◆ **Data excerpts**:

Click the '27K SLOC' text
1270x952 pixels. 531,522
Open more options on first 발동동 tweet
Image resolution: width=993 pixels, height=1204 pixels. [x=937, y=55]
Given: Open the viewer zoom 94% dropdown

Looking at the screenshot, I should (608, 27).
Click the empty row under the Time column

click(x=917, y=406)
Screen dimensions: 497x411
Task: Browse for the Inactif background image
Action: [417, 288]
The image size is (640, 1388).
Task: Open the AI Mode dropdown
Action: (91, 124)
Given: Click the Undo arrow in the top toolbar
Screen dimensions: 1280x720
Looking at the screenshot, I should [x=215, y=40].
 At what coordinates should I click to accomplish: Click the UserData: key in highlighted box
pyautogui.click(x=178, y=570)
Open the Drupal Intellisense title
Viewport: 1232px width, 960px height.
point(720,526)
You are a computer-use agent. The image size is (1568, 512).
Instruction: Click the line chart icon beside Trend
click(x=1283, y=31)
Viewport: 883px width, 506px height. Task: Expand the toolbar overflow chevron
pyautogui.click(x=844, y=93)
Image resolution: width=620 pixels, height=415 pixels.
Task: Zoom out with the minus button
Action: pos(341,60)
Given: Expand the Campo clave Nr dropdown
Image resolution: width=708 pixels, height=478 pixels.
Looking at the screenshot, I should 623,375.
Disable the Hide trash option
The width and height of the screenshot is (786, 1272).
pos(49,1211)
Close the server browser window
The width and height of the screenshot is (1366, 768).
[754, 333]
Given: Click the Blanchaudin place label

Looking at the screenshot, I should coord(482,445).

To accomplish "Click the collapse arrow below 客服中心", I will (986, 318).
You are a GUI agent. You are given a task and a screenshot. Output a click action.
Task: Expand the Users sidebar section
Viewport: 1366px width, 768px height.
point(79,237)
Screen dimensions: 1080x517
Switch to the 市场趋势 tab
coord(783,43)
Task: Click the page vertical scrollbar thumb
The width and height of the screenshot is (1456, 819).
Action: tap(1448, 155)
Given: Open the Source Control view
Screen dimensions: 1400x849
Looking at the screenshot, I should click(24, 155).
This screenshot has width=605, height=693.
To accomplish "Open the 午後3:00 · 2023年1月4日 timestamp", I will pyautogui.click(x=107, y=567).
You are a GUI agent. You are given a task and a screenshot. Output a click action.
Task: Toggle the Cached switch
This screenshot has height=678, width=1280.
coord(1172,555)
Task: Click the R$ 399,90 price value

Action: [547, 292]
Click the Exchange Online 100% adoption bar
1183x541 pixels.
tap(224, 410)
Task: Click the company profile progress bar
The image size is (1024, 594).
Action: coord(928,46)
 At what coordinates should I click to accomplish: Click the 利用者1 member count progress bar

◆ **Directions for this task**: Output the entire listing above without leaving out or altering anything.

◆ **Answer space**:
Click the '27K SLOC' text
1270x952 pixels. 531,522
Open more options on first 발동동 tweet
Image resolution: width=993 pixels, height=1204 pixels. [x=937, y=55]
Given: Open the viewer zoom 94% dropdown

Looking at the screenshot, I should (608, 27).
Click the empty row under the Time column

click(x=917, y=406)
Screen dimensions: 497x411
Task: Browse for the Inactif background image
Action: [417, 288]
The image size is (640, 1388).
Task: Open the AI Mode dropdown
Action: (91, 124)
Given: Click the Undo arrow in the top toolbar
Screen dimensions: 1280x720
Looking at the screenshot, I should [x=215, y=40].
 At what coordinates should I click to accomplish: Click the UserData: key in highlighted box
pyautogui.click(x=178, y=570)
Open the Drupal Intellisense title
Viewport: 1232px width, 960px height.
point(720,526)
You are a computer-use agent. The image size is (1568, 512).
Instruction: Click the line chart icon beside Trend
click(x=1283, y=31)
Viewport: 883px width, 506px height. Task: Expand the toolbar overflow chevron
pyautogui.click(x=844, y=93)
Image resolution: width=620 pixels, height=415 pixels.
Task: Zoom out with the minus button
Action: pos(341,60)
Given: Expand the Campo clave Nr dropdown
Image resolution: width=708 pixels, height=478 pixels.
Looking at the screenshot, I should 623,375.
Disable the Hide trash option
The width and height of the screenshot is (786, 1272).
pos(49,1211)
Close the server browser window
The width and height of the screenshot is (1366, 768).
[754, 333]
Given: Click the Blanchaudin place label

Looking at the screenshot, I should coord(482,445).

To accomplish "Click the collapse arrow below 客服中心", I will (986, 318).
You are a GUI agent. You are given a task and a screenshot. Output a click action.
Task: Expand the Users sidebar section
Viewport: 1366px width, 768px height.
point(79,237)
Screen dimensions: 1080x517
Switch to the 市场趋势 tab
coord(783,43)
Task: Click the page vertical scrollbar thumb
The width and height of the screenshot is (1456, 819).
Action: tap(1448, 155)
Given: Open the Source Control view
Screen dimensions: 1400x849
Looking at the screenshot, I should click(24, 155).
This screenshot has width=605, height=693.
To accomplish "Open the 午後3:00 · 2023年1月4日 timestamp", I will pyautogui.click(x=107, y=567).
You are a GUI agent. You are given a task and a screenshot. Output a click action.
Task: Toggle the Cached switch
This screenshot has height=678, width=1280.
coord(1172,555)
Task: Click the R$ 399,90 price value

Action: [547, 292]
Click the Exchange Online 100% adoption bar
1183x541 pixels.
tap(224, 410)
Task: Click the company profile progress bar
The image size is (1024, 594).
Action: coord(928,46)
 At what coordinates should I click to accomplish: Click the 利用者1 member count progress bar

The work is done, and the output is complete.